Consideration and findings

  1. I reject Goodstart’s submission that the proposed My Social Support Network biopsychosocial program constitutes a workplace rehabilitation service and therefore, is excluded from the definition of “medical or related treatment” in s 59(b) of the 1987 Act and that s 60 of the 1987 Act does not apply. In this regard, Goodstart relies on the report by Dr Bisht dated 31 May 2023.

  2. I give Dr Bisht’s report dated 31 May 2023 little weight for the reasons stated below.

  3. The case law makes it clear that the Evidence Act 1995 does not apply to proceedings in the Commission. Hancock v East Coast Timbers Products Pty Ltd[51] (Hancock) is authority for the proposition that in a non-evidence-based jurisdiction such as the Commission, the question of acceptability of expert evidence will not be one of admissibility but one of weight.

    [51] Hancock v East Coast Timbers Products Pty Ltd [2011] NSWCA 11; 80 NSWLR 43.

  4. The principles in relation to the acceptance of expert opinions in the Commission are well known. Rule 73(c) of the Personal Injury Commission Rules 2021 provides that “evidence based on speculation or unsubstantiated assumptions is unacceptable.” Rule 73(d) of the Personal Injury Commission Rules 2021 provides that “unqualified opinions are unacceptable.”

  5. Whilst it is accepted that medical experts do not need to provide elaborate or detailed explanations for their conclusions, more than a mere “ipse dixit” (an assertion without proof) is required and the latter seems to be precisely what Dr Bisht has done in this matter. Dr Bisht made no reference to the relevant legislation, nor did he explain how he arrived at the conclusion that the proposed My Social Support Network biopsychosocial program constituted a workplace rehabilitation service.

  6. Section 59 of the 1987 Act defines “workplace rehabilitation service” as any service provided as a workplace rehabilitation service by or on behalf of the provider of rehabilitation services approved under s 52 of the 1998 Act. Section 52(1) of the 1998 Act provides that an employer must establish a return-to-work program with respect to policies and procedures for the rehabilitation and, if necessary, vocational re-education of any injured workers of the employer.

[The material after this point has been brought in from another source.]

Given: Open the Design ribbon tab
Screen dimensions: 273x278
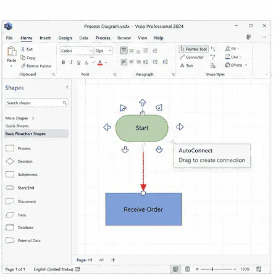Looking at the screenshot, I should click(65, 38).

An employer’s return-to-work program must not be inconsistent with the injury management program of the employer’s insurer and is of no effect to the extent of any such inconsistency.

  7. The fact that Dr Howe described My Social Support Network as being the only SIRA approved rehabilitation provider in New South Wales in the job placement specialisation category for people with primary or secondary psychological injuries, does not, of itself, make the proposed biopsychosocial program a “workplace rehabilitation service” within the meaning of the definition referred to above.

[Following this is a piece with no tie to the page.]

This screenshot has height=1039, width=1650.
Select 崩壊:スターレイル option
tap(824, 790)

  8. In view of the above definition of “workplace rehabilitation service” in s 59 of the 1987 Act and the employer’s obligations under s 52(1) of the 1998 Act, I find that the proposed My Social Support Network biopsychosocial program is not a “workplace rehabilitation service” and therefore, not excluded from the definition of “medical or related treatment” in s 59 of the 1987 Act.

  9. Goodstart submitted that Dr Howe, who operates the proposed My Social Support Network biopsychosocial program, is not a medical practitioner and therefore, did not satisfy the s 59(b) definition of “medical or related treatment” under the 1987 Act. The submission is misconceived as the “direction” for the proposed biopsychosocial program was not made by Dr Howe. It was made by Dr Dickson.

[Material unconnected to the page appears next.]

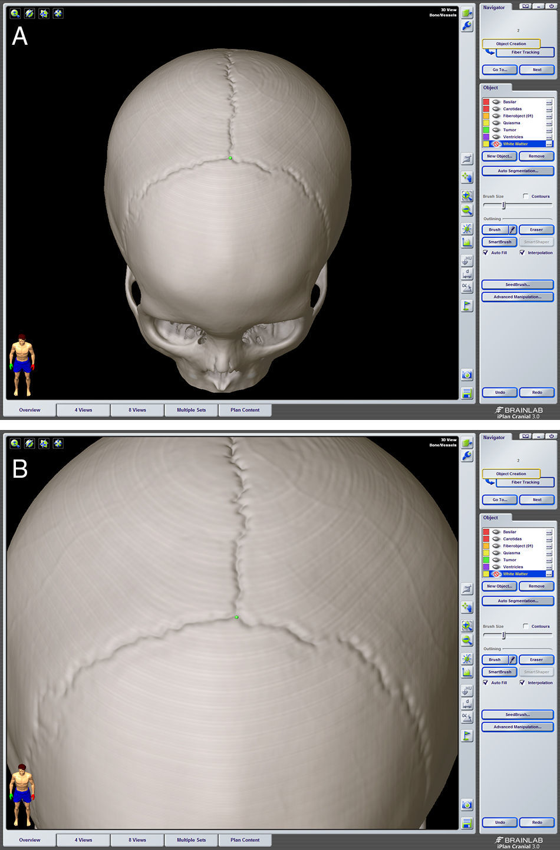Open the Basilar object options (…) in panel B

click(x=549, y=532)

  10. Goodstart submitted that Dr Dickson’s social therapy referral did not satisfy the s 59(b) definition of “medical or related treatment” under the 1987 Act because the basis of the referral and the benefit proposed treatment was unclear, in that, Dr Dickson did not identify the therapeutic nature of the treatment. Goodstart provided no authority to support its submission in this regard. Accordingly, I reject that submission.

  11. On 17 November 2022, Dr Dickson referred Ms Holmes to My Social Support Network for a social support program. There was no dispute that Dr Dickson is a medical practitioner within the meaning of s 59 of the 1987 Act. In his referral letter, Dr Dickson noted Ms Holmes’ depressive and anxious symptoms and the fact that she was very anxious, socially withdrawn and experienced difficulties with activities of daily living. Dr Dickson was obviously made aware of the program and understood what it entailed because he had formed the view that it would benefit Ms Holmes. The word “direction” in sub-paragraph (b) of the definition of “medical or related treatment” in s 59 of the 1987 Act has the same connotation as a referral: Bartolo. There was no evidence to show that Dr Dickson was merely asked to make the referral rather than thinking it was an appropriate referral or that he recommended the treatment: Margaroff.

  12. Ms Holmes’ evidence was that she would really like to participate in the My Social Support Network biopsychosocial program. Following her meeting with Dr Howe in December 2022, she felt that the latter was very understanding of her condition and she felt reassured that she would be welcomed into a safe space that would assist with the progression of her treatment.

  13. The therapeutic nature of the proposed biopsychosocial program was thoroughly explained by Dr Howe in her report dated 22 December 2022. Dr Howe opined that social support plays a complex, yet key role to an individual’s recovery from injury. She stated that research suggested that injured workers experienced social relationship breakdowns. Prolonged absences from work can also restrict a person’s ability to access or engage in activities which further increased the risk of social isolation. Dr Howe stated that building personal resources to support a return to work is critical for successful improvement in psychological and physical outcomes that can lead to successful return to community and work outcomes. People who have become isolated through work injury require support to re-engage with activities that can improve social support, reduce social isolation and lead to better mental and physical health.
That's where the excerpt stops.